Before diving into numbers, understand this: Nigeria has fundamentally changed its tax philosophy.

The old system, based on the Personal Income Tax Act (PITA), has been replaced by the Nigeria Tax Act 2025 (NTA) , which consolidates six major tax laws into a single, unified framework . This isn't just renaming—it's a complete rethink of how the country approaches taxation.

Why This Matters to You

Old System (Pre-2026) New System (2026 onwards)
Tax based on physical presence (183-day rule) Tax based on source of income 
Consolidated Relief Allowance (automatic deduction) Rent relief (capped, requires proof) 
Top rate: 24% Top rate: 25% 
Separate laws for different taxes Single unified Tax Act 
Digital assets largely untaxed Cryptocurrency and NFTs explicitly taxed 

The golden rule for 2026: If you work in Nigeria—even partially, even remotely—you likely owe tax here.

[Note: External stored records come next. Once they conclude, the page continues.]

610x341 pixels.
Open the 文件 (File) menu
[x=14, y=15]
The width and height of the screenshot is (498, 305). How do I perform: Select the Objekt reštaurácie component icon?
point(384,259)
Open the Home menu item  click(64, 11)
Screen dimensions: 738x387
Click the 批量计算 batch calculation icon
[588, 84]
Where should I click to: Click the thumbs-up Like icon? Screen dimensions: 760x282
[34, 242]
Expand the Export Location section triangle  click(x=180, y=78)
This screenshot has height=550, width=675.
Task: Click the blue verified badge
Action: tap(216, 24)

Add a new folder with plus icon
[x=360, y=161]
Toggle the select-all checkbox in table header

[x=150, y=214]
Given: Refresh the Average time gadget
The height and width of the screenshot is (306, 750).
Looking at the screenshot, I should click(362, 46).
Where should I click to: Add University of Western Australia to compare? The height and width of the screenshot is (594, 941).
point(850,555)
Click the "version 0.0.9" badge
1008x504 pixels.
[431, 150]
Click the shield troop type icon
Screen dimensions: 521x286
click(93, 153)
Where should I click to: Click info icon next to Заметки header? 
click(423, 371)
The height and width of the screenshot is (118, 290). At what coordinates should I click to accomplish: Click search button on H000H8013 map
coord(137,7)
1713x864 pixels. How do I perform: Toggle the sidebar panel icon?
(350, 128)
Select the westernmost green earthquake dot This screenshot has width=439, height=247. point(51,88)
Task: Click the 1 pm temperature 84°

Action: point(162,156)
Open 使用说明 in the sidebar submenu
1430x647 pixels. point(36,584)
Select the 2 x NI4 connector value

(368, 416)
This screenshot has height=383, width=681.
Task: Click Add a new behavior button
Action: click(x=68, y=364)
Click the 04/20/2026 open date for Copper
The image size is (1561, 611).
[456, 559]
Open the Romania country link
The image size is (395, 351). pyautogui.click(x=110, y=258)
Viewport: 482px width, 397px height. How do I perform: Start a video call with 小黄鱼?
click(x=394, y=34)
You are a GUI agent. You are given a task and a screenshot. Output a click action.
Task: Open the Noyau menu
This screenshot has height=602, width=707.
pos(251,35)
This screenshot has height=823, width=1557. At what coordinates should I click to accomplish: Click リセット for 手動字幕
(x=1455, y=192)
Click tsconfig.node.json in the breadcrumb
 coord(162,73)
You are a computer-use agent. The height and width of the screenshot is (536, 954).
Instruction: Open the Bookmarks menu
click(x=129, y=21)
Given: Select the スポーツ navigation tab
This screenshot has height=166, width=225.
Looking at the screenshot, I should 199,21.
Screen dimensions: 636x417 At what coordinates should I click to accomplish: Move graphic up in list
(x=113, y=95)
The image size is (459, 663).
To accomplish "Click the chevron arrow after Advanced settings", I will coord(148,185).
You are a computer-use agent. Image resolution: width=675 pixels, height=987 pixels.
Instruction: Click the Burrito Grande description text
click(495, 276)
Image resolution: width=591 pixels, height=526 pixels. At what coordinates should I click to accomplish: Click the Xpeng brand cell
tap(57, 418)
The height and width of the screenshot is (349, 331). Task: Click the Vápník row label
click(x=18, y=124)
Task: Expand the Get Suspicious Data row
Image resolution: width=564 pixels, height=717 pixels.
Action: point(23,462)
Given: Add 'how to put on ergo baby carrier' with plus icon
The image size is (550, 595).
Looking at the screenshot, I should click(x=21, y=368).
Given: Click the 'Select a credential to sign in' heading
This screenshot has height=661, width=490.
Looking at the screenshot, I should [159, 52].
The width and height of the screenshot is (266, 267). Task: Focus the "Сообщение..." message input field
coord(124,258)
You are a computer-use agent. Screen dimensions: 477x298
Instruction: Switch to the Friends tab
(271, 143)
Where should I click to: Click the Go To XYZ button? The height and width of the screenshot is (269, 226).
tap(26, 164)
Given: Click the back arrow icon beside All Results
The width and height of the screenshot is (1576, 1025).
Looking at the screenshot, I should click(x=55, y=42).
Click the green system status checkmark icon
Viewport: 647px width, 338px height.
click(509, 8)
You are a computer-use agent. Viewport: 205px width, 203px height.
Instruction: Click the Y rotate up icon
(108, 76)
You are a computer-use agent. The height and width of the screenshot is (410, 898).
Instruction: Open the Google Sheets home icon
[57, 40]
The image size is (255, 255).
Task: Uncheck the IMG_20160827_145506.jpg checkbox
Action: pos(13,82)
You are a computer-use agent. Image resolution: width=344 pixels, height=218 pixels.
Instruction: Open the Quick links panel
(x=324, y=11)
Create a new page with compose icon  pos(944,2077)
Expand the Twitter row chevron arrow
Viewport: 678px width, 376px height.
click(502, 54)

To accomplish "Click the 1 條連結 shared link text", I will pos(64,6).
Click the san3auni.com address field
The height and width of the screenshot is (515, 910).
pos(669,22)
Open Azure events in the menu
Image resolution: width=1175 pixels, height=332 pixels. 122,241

The old trick of "just don't stay 183 days" no longer works .


👤 First Question: Are You a Tax Resident?

Under the NTA, your tax obligations depend entirely on whether you're considered a resident or non-resident for tax purposes .

You Are a Tax Resident If:

  1. You're domiciled in Nigeria (you consider it your permanent home)

  2. You maintain a permanent home available for your use

  3. You have substantial economic or family ties in Nigeria

  4. You're physically present for 183 days or more in any 12-month period 

Residents pay tax on their worldwide income—money earned in Nigeria and anywhere else on earth .

Non-residents pay tax only on Nigerian-sourced income .

What This Means for Expats

Most expats on multi-year assignments become tax residents. If you live here, have an apartment, and work for a Nigerian entity, you're almost certainly resident for tax purposes.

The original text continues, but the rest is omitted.